Instant Pot Golden Glow Butternut Squash Soup
1 medium yellow onion, chopped
2 cups chopped carrot
2 cups chopped apple (such as Honeycrisp)
6 cups chopped butternut squash
2 garlic cloves
1 ½ teaspoon kosher salt
1 teaspoon turmeric
½ teaspoon ground cinnamon
1 quart chicken stock or vegetable stock
1 cup coconut milk (from a can)
For serving: fresh sage, toasted pumpkin seeds, freshly ground pepper, Smokey Maple Roasted Chickpeas (optional)
1. Add the onion, carrot, apple, butternut squash, garlic, salt, turmeric, cinnamon and stock to a 6-quart pressure cooker.
2. Secure the lid, select the manual setting, and set it to high pressure for 5 minutes.
3. When the pressure cooker timer is done, quick release the pressure.

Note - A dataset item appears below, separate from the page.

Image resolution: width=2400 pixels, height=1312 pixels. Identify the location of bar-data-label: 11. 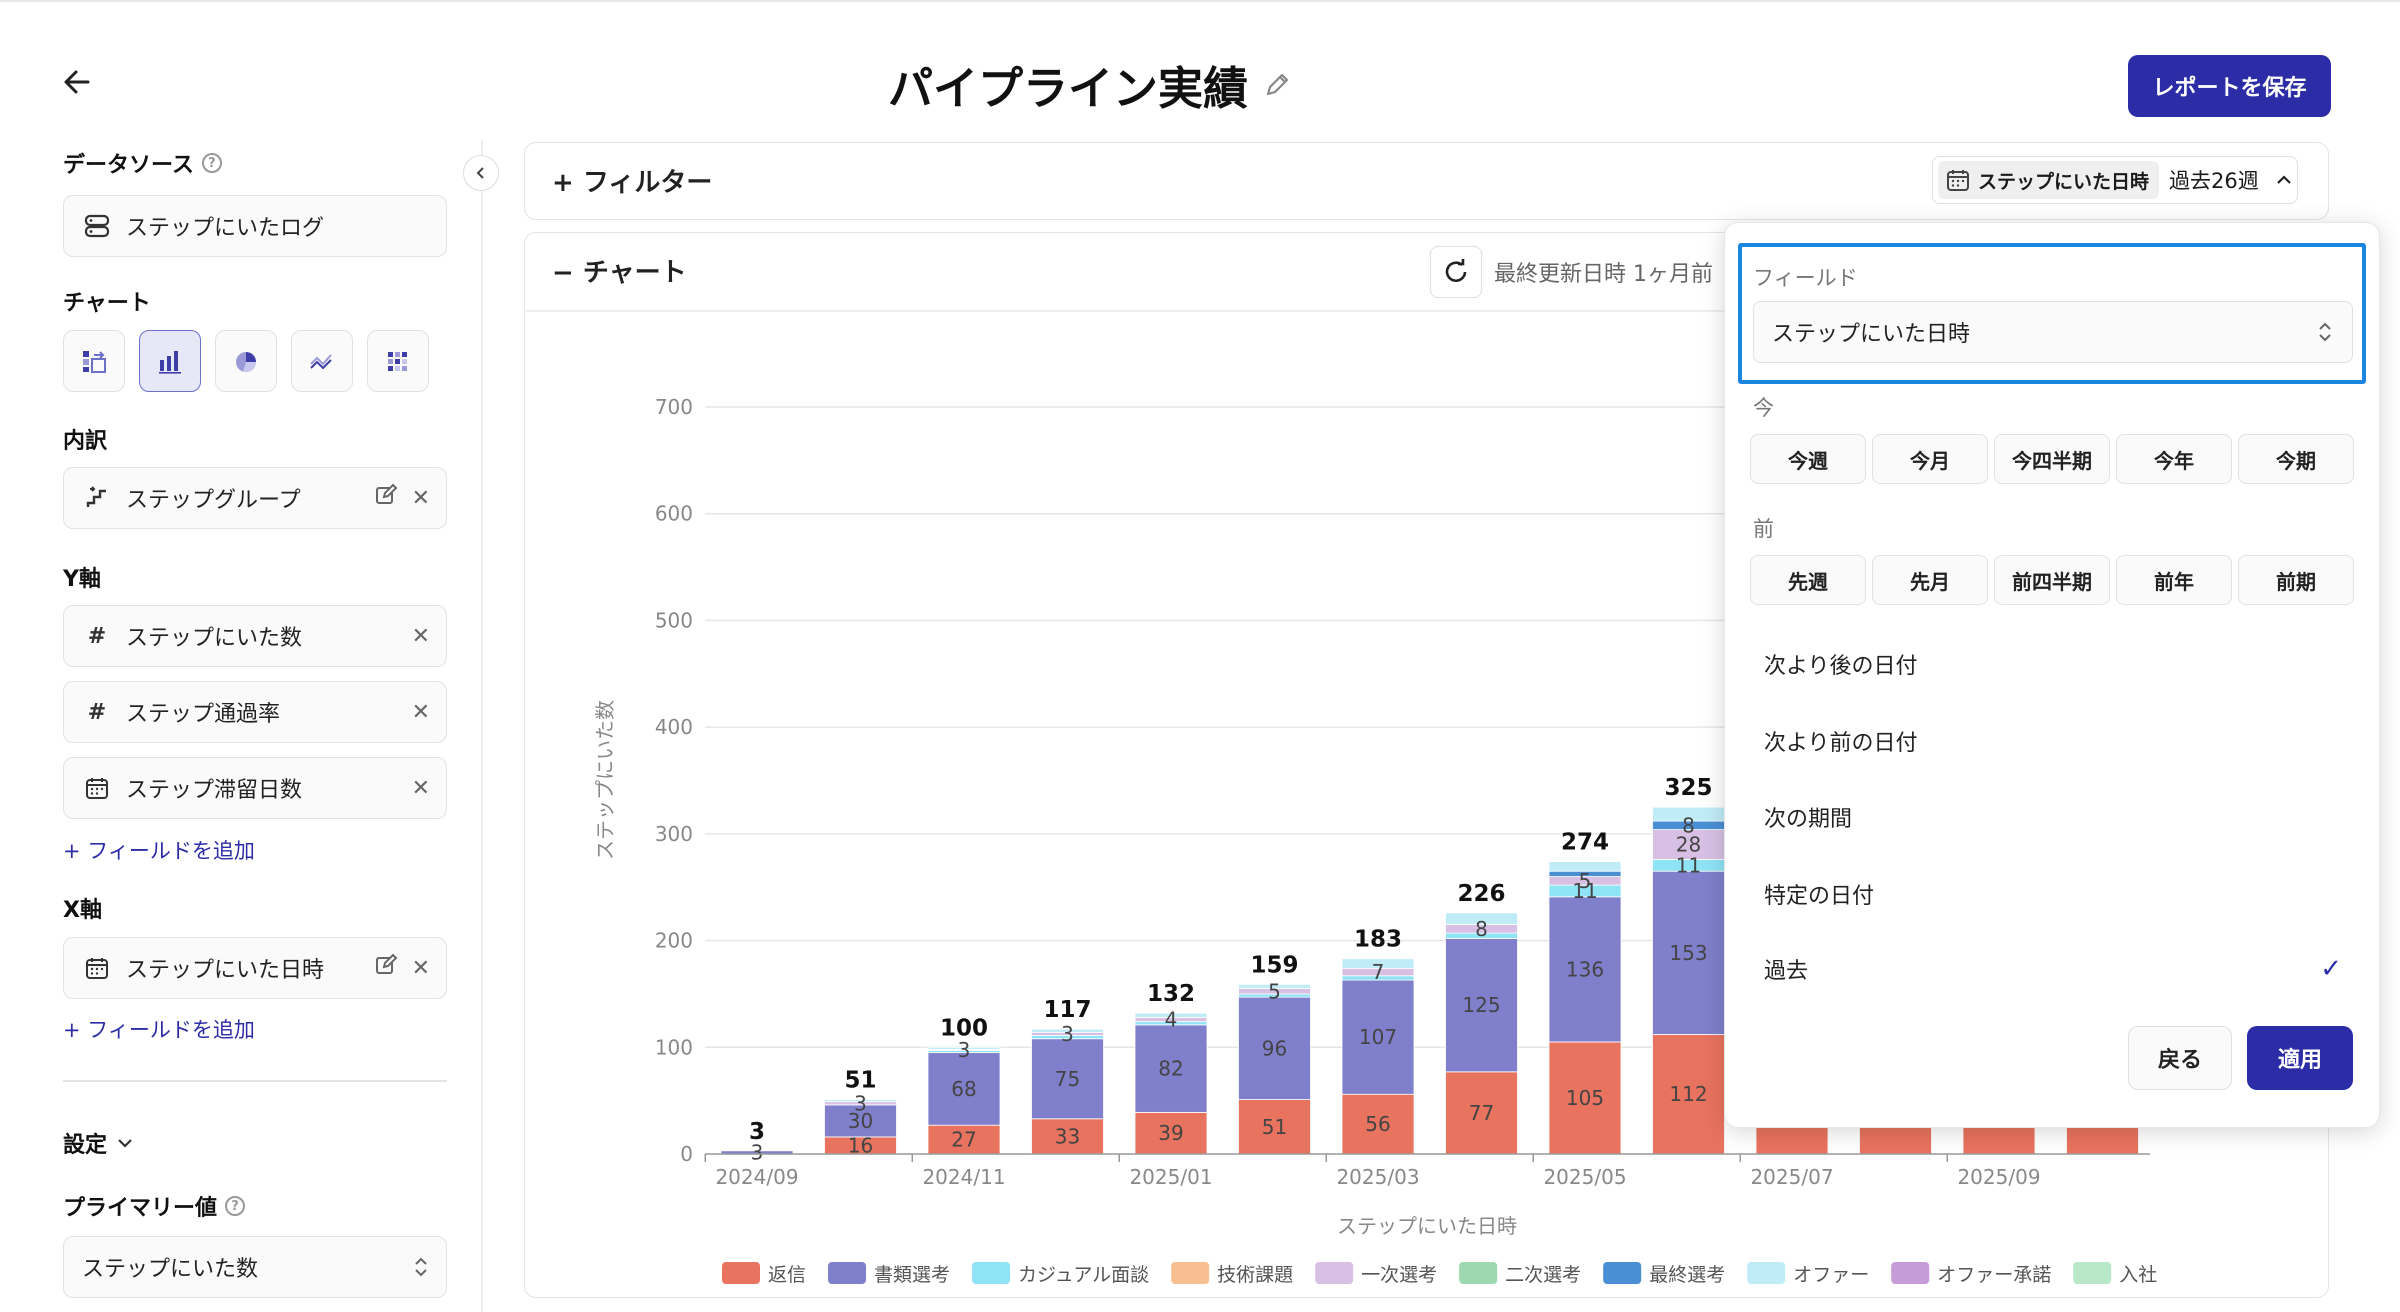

4. Uncover and add the coconut milk. Using an immersion blender, blend until very smooth. Alternatively, working in batches, carefully ladle the soup into a blender and blend on high until smooth.
5. Taste and add additional salt if desired. Serve with any toppings you like.
Makes 4-6 servings.
Notes: For a thinker soup, add 2 cups peeled, chopped Russet potatoes to the mix in step 1, then proceed with the recipe.
Crockpot Variation: Follow step 1, but use a 6-quart slow cooker. Cook on high for 3-4 hours or low for 4-6, or until all the veggies are tender. Proceed with steps 4-5.
Stovetop Variation: Follow step 1, but use a large Dutch oven or pot. Cover, bring to a boil, then reduce to a simmer. Cook until the veggies are tender, about 25-35 minutes. Proceed with steps 4-5.